KOCAELİ’NİN HAKKINI SAVUNAMAYAN SİYASİ İKTİDAR
Kıymetli basın mensupları;
Kocaeli’nin hak ettiği kadar bütçe desteği alması, siyasal iktidarın Kocaeli’deki temsilcilerinin sorumluluğundadır.
Ancak izah ettiğimiz tabloya bakıldığında AKP ve MHP milletvekillerinin ve yerel yöneticilerinin bu anlamda Kocaeli’ye gerekli desteği veremedikleri açıkça anlaşılmaktadır.
Tek karar verici olan Cumhurbaşkanlığının iradesine Kocaeli lehine hiçbir etki gösteremedikleri görülmektedir. Bunun özellikle altını yeniden çiziyorum.
Kocaeli’ye bütçeden daha fazla pay ayrılmalıdır.
Siyasal iktidarın ilimizdeki temsilcileri bu konuda başarısız olmuşlardır.
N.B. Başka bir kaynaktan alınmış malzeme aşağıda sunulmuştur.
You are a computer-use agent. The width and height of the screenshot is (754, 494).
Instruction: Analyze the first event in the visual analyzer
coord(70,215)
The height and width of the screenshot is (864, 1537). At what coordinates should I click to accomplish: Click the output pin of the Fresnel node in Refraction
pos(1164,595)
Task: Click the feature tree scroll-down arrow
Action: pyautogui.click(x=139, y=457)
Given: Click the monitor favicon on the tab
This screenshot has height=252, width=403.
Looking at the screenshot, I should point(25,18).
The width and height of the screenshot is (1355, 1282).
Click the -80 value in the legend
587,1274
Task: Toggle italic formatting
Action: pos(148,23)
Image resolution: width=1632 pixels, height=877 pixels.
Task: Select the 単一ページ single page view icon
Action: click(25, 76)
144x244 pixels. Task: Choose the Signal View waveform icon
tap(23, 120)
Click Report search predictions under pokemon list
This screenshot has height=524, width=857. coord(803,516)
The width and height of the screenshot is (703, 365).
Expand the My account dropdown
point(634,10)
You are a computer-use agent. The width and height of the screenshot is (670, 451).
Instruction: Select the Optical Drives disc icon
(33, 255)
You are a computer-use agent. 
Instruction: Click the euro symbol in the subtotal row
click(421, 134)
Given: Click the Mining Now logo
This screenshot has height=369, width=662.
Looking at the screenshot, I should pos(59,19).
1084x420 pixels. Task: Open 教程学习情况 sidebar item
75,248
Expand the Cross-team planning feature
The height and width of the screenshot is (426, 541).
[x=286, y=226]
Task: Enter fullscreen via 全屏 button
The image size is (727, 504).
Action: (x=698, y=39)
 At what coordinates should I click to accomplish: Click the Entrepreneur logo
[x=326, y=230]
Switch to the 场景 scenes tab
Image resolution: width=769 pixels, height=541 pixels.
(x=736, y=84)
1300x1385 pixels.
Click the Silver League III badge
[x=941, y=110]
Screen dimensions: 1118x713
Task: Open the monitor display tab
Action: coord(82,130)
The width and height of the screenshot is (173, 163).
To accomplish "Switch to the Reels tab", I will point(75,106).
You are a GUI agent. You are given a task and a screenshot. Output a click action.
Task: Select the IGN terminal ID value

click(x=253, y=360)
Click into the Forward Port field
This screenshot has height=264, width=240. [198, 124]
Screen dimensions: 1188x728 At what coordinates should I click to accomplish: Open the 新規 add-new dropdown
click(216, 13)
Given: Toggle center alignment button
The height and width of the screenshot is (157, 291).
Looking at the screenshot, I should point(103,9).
BELEDİYELER AYAKTA KALIRSA HALK AYAKTA KALIR
Kocaeli iline ayrılan payın arttırılması ve kentin belediyelerinin bütçelerinin genişletilmesi ile gerek Büyükşehir gerekse ilçe belediyelerinin daha iyi kamu hizmeti verebilecekleri ve daha geniş insan kesimlerine sosyal destek sunabilecekleri açıktır.
Zira vatandaş artık geleneksel doğrudan kamu hizmetinden umudunu kesmiş durumdadır.
Emekliler, asgari ücretliler ve tüm dar gelirliler, yani nüfusumuzun yaklaşık %45’lik kısmı, artık devletin verdiği emekli maaşı veya belirlediği asgari ücret ile geçinemediklerinden ne yazık ki belediye desteğine muhtaç durumdadır.
Daha ucuza çay içmek, daha ucuza yemek yemek, ücretsiz otobüse binebilmek veya sosyal yardım alabilmek; toplam nüfusun %45’ini oluşturan bu vatandaşlarımız açısından hayati önem taşımaktadır.
Bu itibarla gelenekselleşmiş kamu hizmetleri ve ödevleri devlet tarafından karşılanamadığından, vatandaşımızın mağduriyeti mecburen yerel yönetimlerce giderilmeye gayret edilmektedir.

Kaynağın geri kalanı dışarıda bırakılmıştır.